Non-freezing water: why hail on Jupiter is one third of ammonia

Astrophysicists from the French National Center for Scientific Research (CNRS) and the US National Aeronautics and Space Administration (NASA), based on data analysis from the Juno spacecraft, found that there is hail on Jupiter, consisting of two-thirds water and one-third from ammonia. This has been reported in scientific publications in the journals Nature and JGR Planets.

Like on Earth, on Jupiter there is a process of cyclical movement of water in the atmosphere. A thunderstorm front on this planet is formed in the lower layers of its atmosphere. When a Jupiter storm gains strength, it lifts water ice crystals into the upper layers.

A new study by French and American scientists suggests that these crystals interact with ammonia in the upper atmosphere, which, in turn, acts as antifreeze and turns ice into liquid.

The resulting liquid mixture of 2/3 of water and 1/3 of ammonia does not freeze, withstanding cooling down to -100 ° C, and in liquid form sinks to the planet's surface. Passing through the upper colder layers of the atmosphere under the layer of ammonia gas, the drops turn into hailstones, and in the lower layers they melt again and turn into steam.

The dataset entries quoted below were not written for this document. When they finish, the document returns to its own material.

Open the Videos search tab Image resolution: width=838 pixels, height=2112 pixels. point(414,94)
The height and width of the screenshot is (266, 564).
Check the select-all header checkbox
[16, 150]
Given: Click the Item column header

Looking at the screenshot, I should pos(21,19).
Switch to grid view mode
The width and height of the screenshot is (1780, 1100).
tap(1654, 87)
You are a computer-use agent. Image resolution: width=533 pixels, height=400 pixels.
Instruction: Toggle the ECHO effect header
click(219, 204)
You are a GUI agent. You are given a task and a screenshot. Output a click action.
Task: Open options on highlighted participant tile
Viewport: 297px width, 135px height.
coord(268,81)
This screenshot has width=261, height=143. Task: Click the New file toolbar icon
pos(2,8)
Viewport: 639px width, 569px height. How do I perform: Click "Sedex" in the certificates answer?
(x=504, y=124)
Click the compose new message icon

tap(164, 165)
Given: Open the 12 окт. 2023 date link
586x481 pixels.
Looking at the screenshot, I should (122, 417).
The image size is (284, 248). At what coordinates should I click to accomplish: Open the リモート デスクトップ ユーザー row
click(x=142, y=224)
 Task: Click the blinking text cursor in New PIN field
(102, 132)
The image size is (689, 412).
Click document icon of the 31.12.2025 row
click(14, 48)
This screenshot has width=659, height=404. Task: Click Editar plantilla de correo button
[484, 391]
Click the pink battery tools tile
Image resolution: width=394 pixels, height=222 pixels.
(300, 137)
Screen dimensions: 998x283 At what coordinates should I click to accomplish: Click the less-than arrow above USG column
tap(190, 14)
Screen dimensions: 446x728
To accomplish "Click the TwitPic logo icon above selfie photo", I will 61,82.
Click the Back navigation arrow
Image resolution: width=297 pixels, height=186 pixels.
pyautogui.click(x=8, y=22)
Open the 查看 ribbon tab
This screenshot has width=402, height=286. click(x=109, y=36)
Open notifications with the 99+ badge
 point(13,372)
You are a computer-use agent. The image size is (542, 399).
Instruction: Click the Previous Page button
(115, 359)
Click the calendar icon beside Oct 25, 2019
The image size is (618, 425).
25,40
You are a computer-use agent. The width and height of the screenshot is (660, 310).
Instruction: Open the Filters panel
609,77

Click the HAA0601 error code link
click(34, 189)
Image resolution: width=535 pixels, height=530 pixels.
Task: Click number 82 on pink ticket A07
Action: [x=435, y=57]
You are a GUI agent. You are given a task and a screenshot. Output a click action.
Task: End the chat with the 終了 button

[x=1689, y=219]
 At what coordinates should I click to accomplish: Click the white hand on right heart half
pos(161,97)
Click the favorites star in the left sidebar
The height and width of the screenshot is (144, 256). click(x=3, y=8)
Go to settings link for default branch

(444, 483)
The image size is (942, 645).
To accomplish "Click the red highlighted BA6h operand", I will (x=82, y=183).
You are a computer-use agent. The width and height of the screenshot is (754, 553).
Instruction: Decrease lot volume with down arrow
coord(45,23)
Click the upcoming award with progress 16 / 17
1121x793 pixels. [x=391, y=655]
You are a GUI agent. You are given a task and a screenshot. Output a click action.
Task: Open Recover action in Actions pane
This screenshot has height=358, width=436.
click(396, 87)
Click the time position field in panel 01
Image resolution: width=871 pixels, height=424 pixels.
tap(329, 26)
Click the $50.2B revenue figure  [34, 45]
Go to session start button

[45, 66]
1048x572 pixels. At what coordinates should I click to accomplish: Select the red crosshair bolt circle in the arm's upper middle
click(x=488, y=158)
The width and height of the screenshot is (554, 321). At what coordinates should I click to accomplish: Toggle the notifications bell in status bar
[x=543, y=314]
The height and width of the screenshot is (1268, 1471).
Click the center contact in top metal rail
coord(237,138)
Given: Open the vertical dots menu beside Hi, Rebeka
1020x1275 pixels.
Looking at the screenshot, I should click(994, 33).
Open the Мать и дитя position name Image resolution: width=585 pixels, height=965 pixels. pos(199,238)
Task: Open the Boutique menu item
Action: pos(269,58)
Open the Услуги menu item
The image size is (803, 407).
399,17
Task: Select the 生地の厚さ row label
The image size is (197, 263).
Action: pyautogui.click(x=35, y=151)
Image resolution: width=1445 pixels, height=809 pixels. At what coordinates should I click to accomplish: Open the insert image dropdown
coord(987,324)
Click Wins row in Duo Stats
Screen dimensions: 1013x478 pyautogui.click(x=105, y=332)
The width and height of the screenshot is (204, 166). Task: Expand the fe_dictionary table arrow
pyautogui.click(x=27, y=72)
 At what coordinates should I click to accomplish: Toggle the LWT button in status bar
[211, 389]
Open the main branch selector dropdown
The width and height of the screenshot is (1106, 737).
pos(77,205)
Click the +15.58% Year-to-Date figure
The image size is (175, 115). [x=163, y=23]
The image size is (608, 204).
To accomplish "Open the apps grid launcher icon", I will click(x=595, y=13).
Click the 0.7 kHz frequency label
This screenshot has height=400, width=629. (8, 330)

Researchers have developed a mathematical model that calculates the composition of ammonia in the atmospheric layers of the planet. According to their data, the highest concentration of this gas is observed above the equator of Jupiter, while at other latitudes its content decreases markedly.

Scientists also described flashes of lightning caught in the lenses of Juno's cameras. Unlike earlier observations, the new study describes even small lightning strikes seen in the deep layers of Jupiter's atmosphere, where temperatures are below -66 ° C, which means that water cannot exist there in liquid form. It is believed that the presence of liquid plays a key role in the lightning generation process.

This observation, according to astrophysicists, is a confirmation of the existence of non-freezing water, rich in ammonia, in the planet's atmosphere.

As scientists note, further study of the meteorology of Jupiter and other not yet explored giants, such as Uranus and Neptune, will allow a better understanding of the processes occurring on exoplanets far beyond the solar system.